ZIKA Virus - Reducing the Risk of Transmission of Zika Virus by Human Cells, Tissues, and Cellular and Tissue-Based Products

On 1 March, the Food and Drug Administration's Center for Biologics Evaluation and Research (FDA CBER) published a new guidance document entitled "Donor Screening Recommendations to Reduce the Risk of Transmission of Zika Virus by Human Cells, Tissues, and Cellular and Tissue-Based Products." Related to the current situation with this virus, the FDA is issuing this guidance for immediate implementation in accordance with 21 CFR 10.115(g)(2). As the authority determined that prior public participation is not feasible or appropriate, this guidance was issued without seeking prior comments.

The guideline is made for establishments that make donor eligibility (DE) determinations for donors of human cells, tissues, and cellular and tissue-based products (HCT/Ps). It contains recommendations for screening donors for evidence of and risk factors for infection with the Zika virus (ZIKV). It supplements the Guidance for Industry “Eligibility Determination for Donors of Human Cells, Tissues, and Cellular and Tissue-Based Products (HCT/Ps)”.

Currently, scientist have the suspicion, that the virus will cause microcephaly of babies if the mother is infected during her pregnancy. Additionally the infection may also be associated with neurologic manifestations, including Guillain-Barré syndrome, although a direct connection has yet to be confirmed.

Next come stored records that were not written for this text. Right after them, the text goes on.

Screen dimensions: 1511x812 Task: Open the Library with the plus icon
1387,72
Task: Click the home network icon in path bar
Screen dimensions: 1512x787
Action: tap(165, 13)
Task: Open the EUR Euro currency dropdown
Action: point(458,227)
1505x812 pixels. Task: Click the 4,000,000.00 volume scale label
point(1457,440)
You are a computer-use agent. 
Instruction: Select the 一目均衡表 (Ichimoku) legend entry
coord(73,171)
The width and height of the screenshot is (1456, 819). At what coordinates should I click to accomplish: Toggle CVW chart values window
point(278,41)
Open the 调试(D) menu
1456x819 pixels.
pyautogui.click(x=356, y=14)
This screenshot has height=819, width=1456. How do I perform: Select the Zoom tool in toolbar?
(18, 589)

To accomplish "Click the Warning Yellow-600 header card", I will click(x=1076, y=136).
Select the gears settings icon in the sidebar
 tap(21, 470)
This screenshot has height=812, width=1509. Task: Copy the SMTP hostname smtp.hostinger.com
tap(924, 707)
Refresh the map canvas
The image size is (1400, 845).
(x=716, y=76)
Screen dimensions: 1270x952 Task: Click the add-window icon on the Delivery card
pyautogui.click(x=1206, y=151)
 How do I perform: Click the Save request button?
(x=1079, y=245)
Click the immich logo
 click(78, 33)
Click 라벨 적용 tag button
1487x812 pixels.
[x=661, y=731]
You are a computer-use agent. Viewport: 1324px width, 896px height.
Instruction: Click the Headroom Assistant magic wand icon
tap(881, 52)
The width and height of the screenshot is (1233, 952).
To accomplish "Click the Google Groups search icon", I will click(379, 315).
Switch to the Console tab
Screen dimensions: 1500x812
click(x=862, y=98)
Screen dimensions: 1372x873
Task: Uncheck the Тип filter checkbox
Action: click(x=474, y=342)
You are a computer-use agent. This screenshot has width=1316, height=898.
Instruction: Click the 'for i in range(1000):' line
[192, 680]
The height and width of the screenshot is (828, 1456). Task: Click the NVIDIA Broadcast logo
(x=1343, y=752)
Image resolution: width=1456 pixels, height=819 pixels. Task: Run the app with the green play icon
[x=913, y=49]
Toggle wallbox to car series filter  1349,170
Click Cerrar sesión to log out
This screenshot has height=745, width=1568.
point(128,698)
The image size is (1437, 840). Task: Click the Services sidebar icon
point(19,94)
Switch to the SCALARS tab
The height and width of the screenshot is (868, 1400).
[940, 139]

The virus has been known since 1947 and can be isolated out of blood, sperm and urine of infected patients. Currently a transmission by blood or solid organ transfusion/transplantation has not been conclusively documented, but there are two cases in Brazil and French Polynesia with a substantiated suspicion of a blood related transmission. Furthermore, the Virus was detected in brain, liver, kidney and further organs and tissues but there are no data available, whether it can be still infectious in the case of transplantation of such organs.

Generally, there is a theoretical risk of transmission by transfusion or transplantation materials."Therefore, review of relevant medical records, as defined in 21 CFR 1271.3(s), must indicate that a potential donor of HCT/Ps is free from risk factors for, or clinical evidence of, ZIKV infection for the purpose of determining donor eligibility." With the guideline" Donor Screening Recommendations to Reduce the Risk of Transmission of Zika Virus by Human Cells, Tissues, and Cellular and Tissue-Based Products" the FDA provides the affected establishment with necessary recommendations to fulfil these requirements.